# What you should do:
Set down exactly, from the records below, the line with "For every named" through the line with "Return Policy (789, 660)", and nothing else.

# Excerpted records:
┏━━
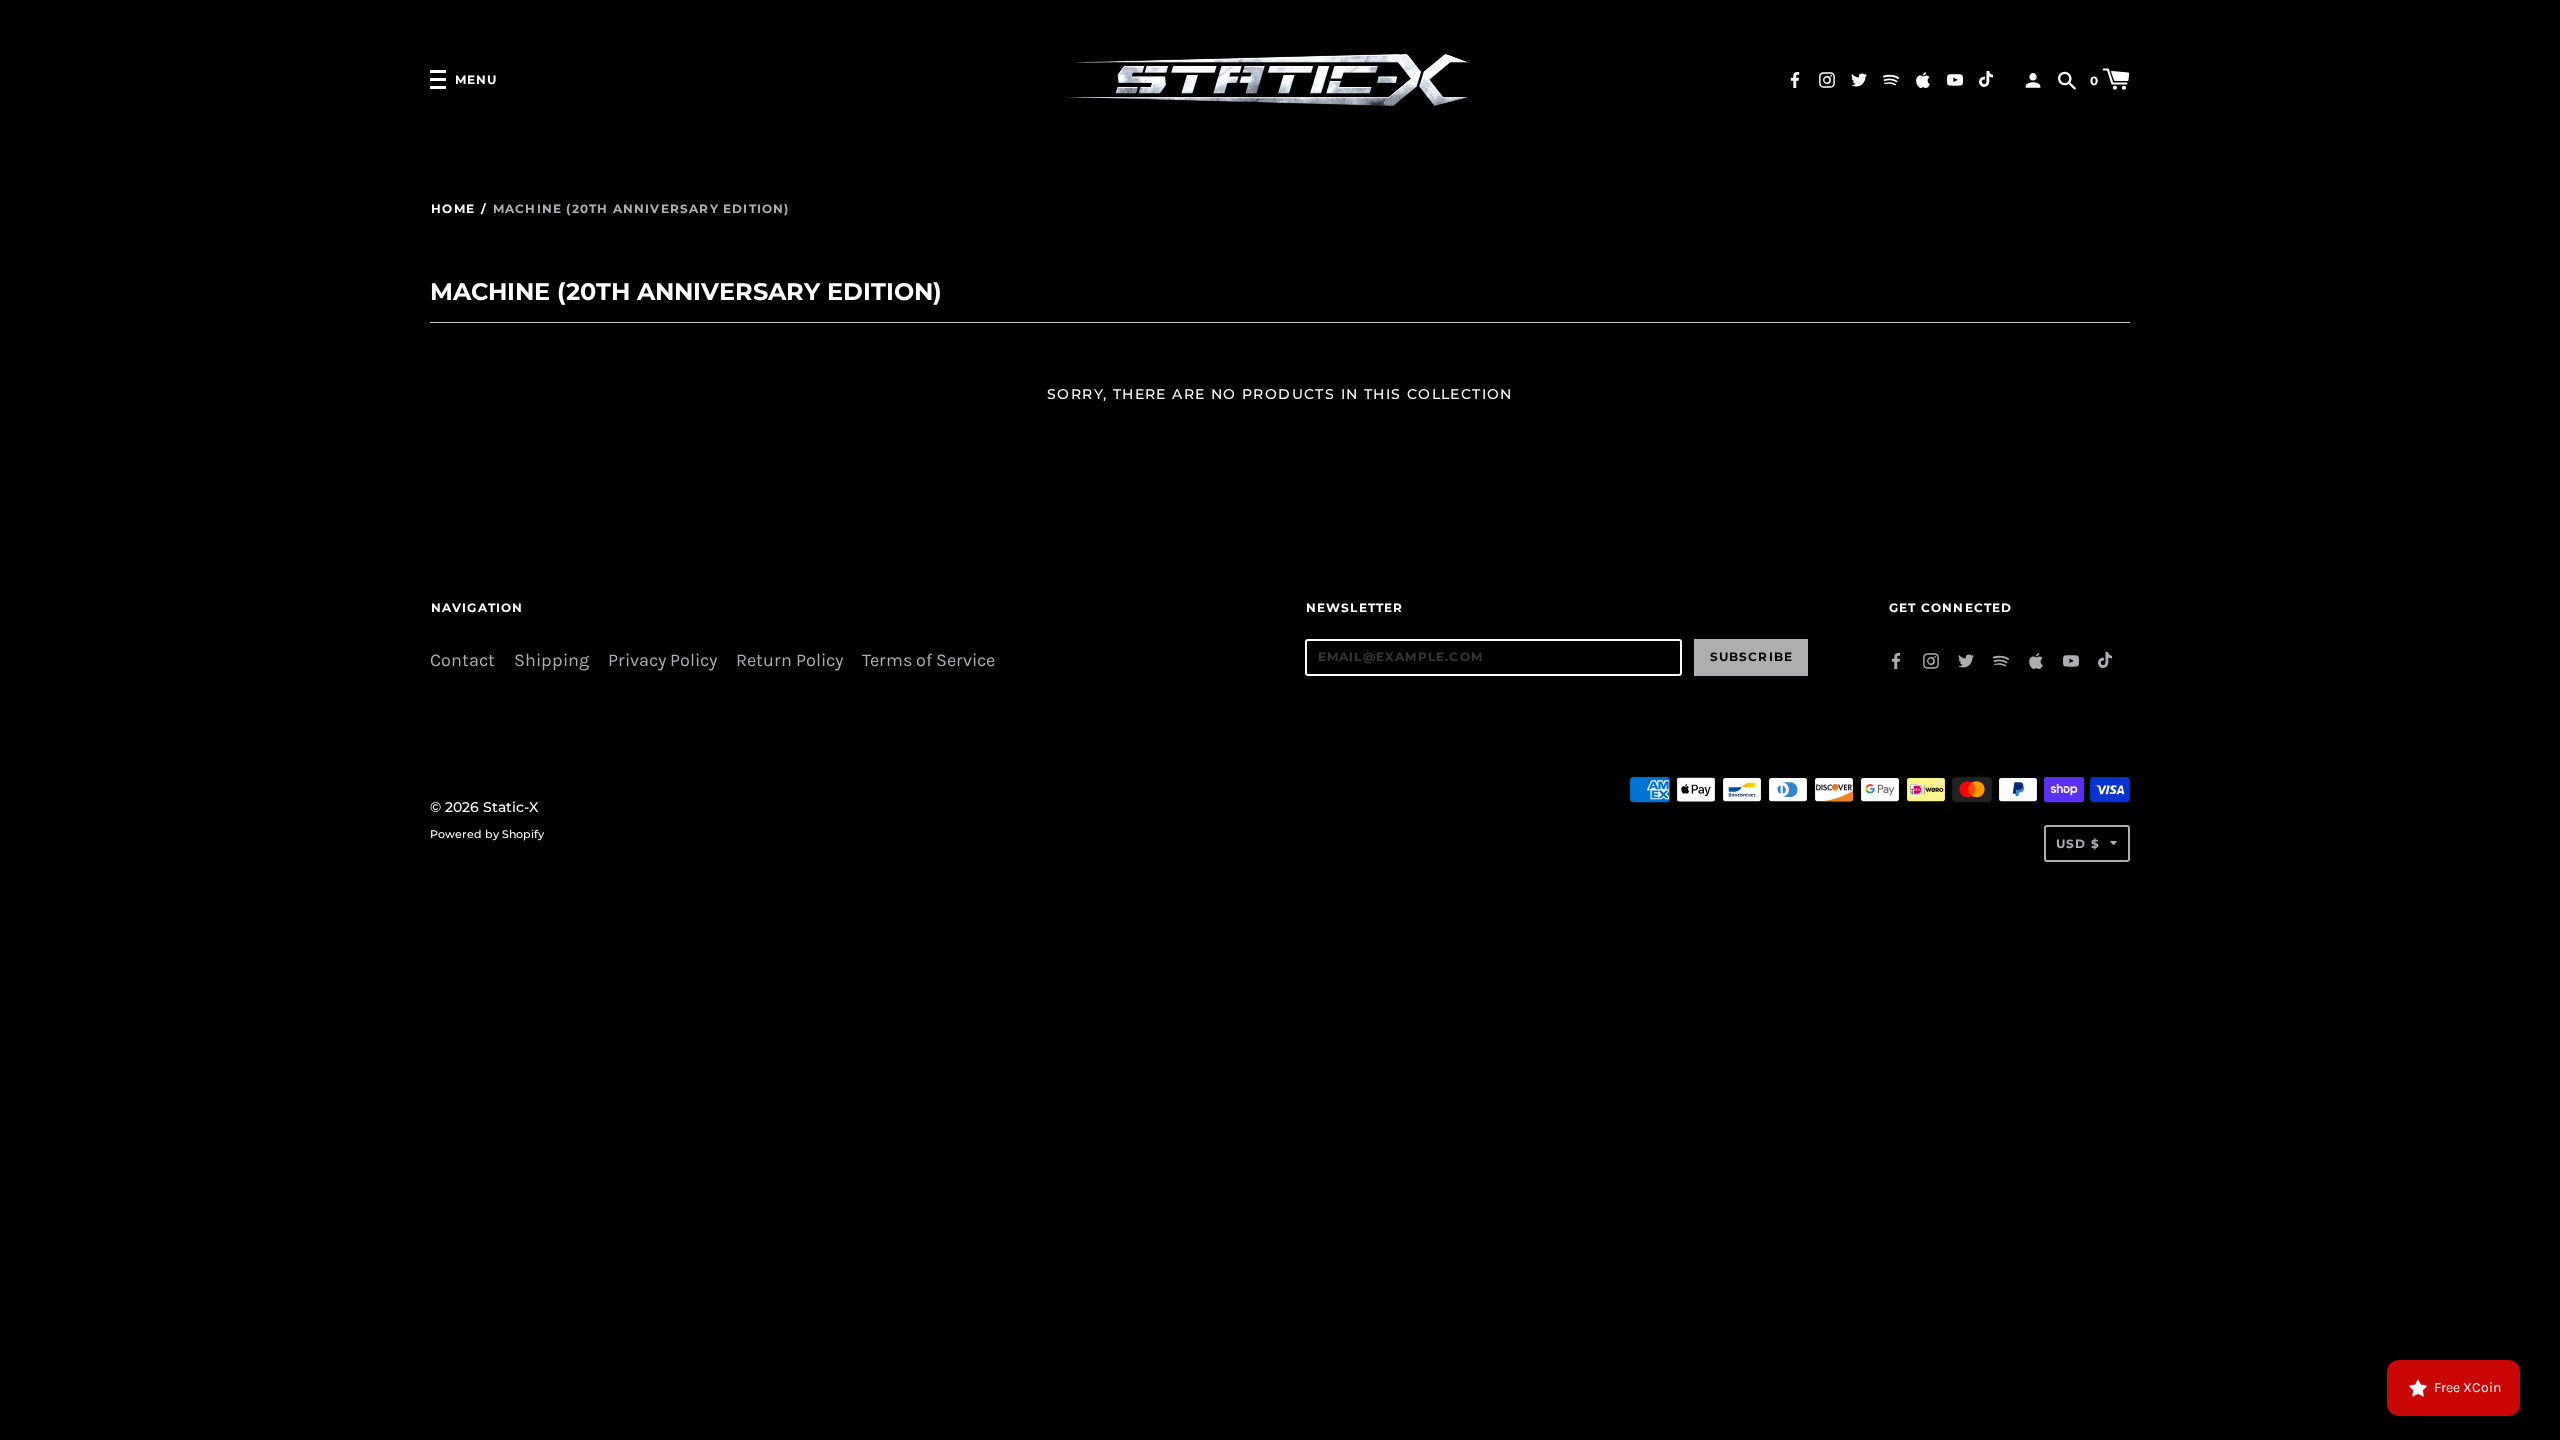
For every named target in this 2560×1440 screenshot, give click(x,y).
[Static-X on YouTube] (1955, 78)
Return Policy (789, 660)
┗━━
┏━━
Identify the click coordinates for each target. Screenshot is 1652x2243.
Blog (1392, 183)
┗━━
┏━━
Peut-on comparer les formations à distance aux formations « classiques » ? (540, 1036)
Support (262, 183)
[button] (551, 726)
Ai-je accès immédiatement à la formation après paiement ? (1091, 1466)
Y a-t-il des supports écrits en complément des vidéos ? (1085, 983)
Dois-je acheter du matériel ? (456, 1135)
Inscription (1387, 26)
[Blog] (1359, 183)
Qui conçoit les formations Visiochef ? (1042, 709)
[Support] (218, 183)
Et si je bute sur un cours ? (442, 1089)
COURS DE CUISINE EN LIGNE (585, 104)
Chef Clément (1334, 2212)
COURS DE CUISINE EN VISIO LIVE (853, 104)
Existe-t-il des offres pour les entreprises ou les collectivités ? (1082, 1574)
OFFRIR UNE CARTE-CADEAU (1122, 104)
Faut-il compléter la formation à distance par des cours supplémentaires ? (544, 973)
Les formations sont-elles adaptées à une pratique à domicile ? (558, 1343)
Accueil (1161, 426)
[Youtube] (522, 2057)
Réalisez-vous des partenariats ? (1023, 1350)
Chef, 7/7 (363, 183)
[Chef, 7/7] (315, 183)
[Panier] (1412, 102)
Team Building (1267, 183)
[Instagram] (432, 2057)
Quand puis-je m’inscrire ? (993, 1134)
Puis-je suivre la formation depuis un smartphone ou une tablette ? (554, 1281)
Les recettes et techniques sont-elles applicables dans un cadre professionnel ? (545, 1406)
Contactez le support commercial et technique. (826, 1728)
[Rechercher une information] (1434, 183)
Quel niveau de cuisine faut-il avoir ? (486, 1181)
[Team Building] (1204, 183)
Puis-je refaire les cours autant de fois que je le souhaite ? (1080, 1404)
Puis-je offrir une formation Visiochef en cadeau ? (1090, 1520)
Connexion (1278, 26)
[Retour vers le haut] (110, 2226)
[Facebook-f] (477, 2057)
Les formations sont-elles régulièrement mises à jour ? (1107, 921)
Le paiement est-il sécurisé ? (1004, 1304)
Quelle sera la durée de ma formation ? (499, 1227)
┗━━
# Answer for this exercise:
For every named target in this 2560×1440 screenshot, give click(x,y).
[Static-X on YouTube] (1955, 78)
Return Policy (789, 660)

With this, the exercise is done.